Activity: All of the records must be restated exactly, with every line complete.

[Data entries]
....................

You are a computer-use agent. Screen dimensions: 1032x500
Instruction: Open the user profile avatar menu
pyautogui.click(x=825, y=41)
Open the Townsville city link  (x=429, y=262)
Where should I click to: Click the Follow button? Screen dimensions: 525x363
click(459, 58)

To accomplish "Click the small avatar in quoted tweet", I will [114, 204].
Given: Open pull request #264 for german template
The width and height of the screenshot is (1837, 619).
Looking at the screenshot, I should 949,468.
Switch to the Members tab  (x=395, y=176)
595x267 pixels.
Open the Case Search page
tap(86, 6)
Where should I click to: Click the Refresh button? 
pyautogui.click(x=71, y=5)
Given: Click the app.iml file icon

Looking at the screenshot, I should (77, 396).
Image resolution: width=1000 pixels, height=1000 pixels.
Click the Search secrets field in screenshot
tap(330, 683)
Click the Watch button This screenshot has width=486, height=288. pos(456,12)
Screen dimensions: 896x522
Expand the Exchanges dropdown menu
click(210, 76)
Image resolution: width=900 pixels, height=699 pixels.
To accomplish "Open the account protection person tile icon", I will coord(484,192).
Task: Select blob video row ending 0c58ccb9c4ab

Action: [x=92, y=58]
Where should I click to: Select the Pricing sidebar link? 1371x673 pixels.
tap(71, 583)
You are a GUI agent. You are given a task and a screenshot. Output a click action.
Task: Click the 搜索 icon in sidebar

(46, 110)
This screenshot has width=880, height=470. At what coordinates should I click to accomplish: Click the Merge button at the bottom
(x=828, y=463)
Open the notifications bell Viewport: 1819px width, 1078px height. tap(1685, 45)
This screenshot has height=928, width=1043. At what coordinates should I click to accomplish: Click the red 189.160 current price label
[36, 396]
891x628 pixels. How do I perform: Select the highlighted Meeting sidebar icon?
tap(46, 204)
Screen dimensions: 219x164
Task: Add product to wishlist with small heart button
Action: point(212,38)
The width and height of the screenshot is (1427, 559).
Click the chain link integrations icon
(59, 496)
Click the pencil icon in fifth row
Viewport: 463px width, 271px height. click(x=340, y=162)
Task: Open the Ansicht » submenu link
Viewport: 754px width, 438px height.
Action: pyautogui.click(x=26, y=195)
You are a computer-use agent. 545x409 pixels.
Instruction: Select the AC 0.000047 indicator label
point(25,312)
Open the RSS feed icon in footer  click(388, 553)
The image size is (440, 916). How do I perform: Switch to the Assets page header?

....................

Written response:
You are a computer-use agent. Screen dimensions: 1032x500
Instruction: Open the user profile avatar menu
pyautogui.click(x=825, y=41)
Open the Townsville city link  (x=429, y=262)
Where should I click to: Click the Follow button? Screen dimensions: 525x363
click(459, 58)

To accomplish "Click the small avatar in quoted tweet", I will [114, 204].
Given: Open pull request #264 for german template
The width and height of the screenshot is (1837, 619).
Looking at the screenshot, I should 949,468.
Switch to the Members tab  (x=395, y=176)
595x267 pixels.
Open the Case Search page
tap(86, 6)
Where should I click to: Click the Refresh button? 
pyautogui.click(x=71, y=5)
Given: Click the app.iml file icon

Looking at the screenshot, I should (77, 396).
Image resolution: width=1000 pixels, height=1000 pixels.
Click the Search secrets field in screenshot
tap(330, 683)
Click the Watch button This screenshot has width=486, height=288. pos(456,12)
Screen dimensions: 896x522
Expand the Exchanges dropdown menu
click(210, 76)
Image resolution: width=900 pixels, height=699 pixels.
To accomplish "Open the account protection person tile icon", I will coord(484,192).
Task: Select blob video row ending 0c58ccb9c4ab

Action: [x=92, y=58]
Where should I click to: Select the Pricing sidebar link? 1371x673 pixels.
tap(71, 583)
You are a GUI agent. You are given a task and a screenshot. Output a click action.
Task: Click the 搜索 icon in sidebar

(46, 110)
This screenshot has width=880, height=470. At what coordinates should I click to accomplish: Click the Merge button at the bottom
(x=828, y=463)
Open the notifications bell Viewport: 1819px width, 1078px height. tap(1685, 45)
This screenshot has height=928, width=1043. At what coordinates should I click to accomplish: Click the red 189.160 current price label
[36, 396]
891x628 pixels. How do I perform: Select the highlighted Meeting sidebar icon?
tap(46, 204)
Screen dimensions: 219x164
Task: Add product to wishlist with small heart button
Action: point(212,38)
The width and height of the screenshot is (1427, 559).
Click the chain link integrations icon
(59, 496)
Click the pencil icon in fifth row
Viewport: 463px width, 271px height. click(x=340, y=162)
Task: Open the Ansicht » submenu link
Viewport: 754px width, 438px height.
Action: pyautogui.click(x=26, y=195)
You are a computer-use agent. 545x409 pixels.
Instruction: Select the AC 0.000047 indicator label
point(25,312)
Open the RSS feed icon in footer  click(388, 553)
The image size is (440, 916). How do I perform: Switch to the Assets page header?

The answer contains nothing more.